The Value of Facebook
I have watched the endless TV hype about Facebook’s (FB) IPO with great interest but from a safe distance. FB is SO not the kind of stock we’d ever invest in – not that anyone should feel dissuaded because over the years we safely avoided Apple and Google amongst others too. So nobody should interpret anything profound – it’s just that if we don’t understand how they make money we just move on to other things.
Although I’m not a stockholder, I use Facebook to stay in touch with friends and family. I’m not on every day, and many people have more “friends” than me. In fact for a while my total was barely in double digits until my children’s friends began to take pity on me and helped me get to a few dozen. The college-age crowd that are the engine for FB often number friends in the several hundred. I am clearly not that popular, but I can claim that my FB friends really are friends.

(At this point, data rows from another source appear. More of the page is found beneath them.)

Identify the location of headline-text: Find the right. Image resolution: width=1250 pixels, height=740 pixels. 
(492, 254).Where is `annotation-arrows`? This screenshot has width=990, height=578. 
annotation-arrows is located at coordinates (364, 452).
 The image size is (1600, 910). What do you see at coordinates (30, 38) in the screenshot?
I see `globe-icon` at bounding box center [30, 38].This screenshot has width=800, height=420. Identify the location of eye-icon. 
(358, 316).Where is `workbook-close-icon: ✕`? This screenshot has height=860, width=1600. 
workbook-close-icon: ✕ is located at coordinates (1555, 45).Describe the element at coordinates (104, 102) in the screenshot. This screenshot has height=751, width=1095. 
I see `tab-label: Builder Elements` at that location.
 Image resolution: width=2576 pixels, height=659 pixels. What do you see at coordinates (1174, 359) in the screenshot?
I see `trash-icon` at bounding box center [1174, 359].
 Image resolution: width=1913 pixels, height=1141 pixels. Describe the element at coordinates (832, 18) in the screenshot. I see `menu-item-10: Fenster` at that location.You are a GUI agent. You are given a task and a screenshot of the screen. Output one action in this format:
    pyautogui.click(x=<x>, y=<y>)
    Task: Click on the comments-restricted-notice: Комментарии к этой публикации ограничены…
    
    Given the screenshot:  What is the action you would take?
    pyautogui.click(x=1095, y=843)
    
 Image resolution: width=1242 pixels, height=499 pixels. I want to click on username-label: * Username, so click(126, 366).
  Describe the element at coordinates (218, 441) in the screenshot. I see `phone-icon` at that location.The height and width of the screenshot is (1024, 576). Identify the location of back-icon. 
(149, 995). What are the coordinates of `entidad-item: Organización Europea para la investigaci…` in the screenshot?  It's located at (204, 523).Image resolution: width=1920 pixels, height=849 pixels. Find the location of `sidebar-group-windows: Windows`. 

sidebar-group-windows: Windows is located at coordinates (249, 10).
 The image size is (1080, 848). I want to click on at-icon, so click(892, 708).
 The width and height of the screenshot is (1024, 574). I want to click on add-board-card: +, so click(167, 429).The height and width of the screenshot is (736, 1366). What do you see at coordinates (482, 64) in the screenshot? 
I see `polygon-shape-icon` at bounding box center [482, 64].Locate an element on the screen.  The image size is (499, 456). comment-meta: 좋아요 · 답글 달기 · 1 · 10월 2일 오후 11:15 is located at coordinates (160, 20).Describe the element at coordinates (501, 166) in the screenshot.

About a year ago FB e-mailed me to enquire whether I’d like to advertise my business, SL Advisors, on FB. I was surprised. I honestly didn’t know FB carried ads. I’d never spent much time considering their business model or how they managed to exist. So much of the internet is free, and FB was just there whenever I needed it without even the occasional NPR-like pledge drive.
Unable to recall a single ad I’d ever seen on FB, I concluded that my own advertising budget could be more usefully deployed elsewhere. And in fact even now I can’t remember anything advertised on FB. I do know that GM have stopped advertising there due to poor results, and I also know that Ford are very happy with their FB ads. This probably speaks to the average age of their customers, but in both cases I read about these developments elsewhere and don’t know what GM or Ford have actually advertised on FB.
Meanwhile, FB continues to be a fun way to stay connected with friends and family scattered around the U.S., UK and Canada. The price is right, and if advertisers deem it a useful way to spend their budgets they truly don’t even distract me. In spite of what economic theory holds, sometimes there really is a free lunch.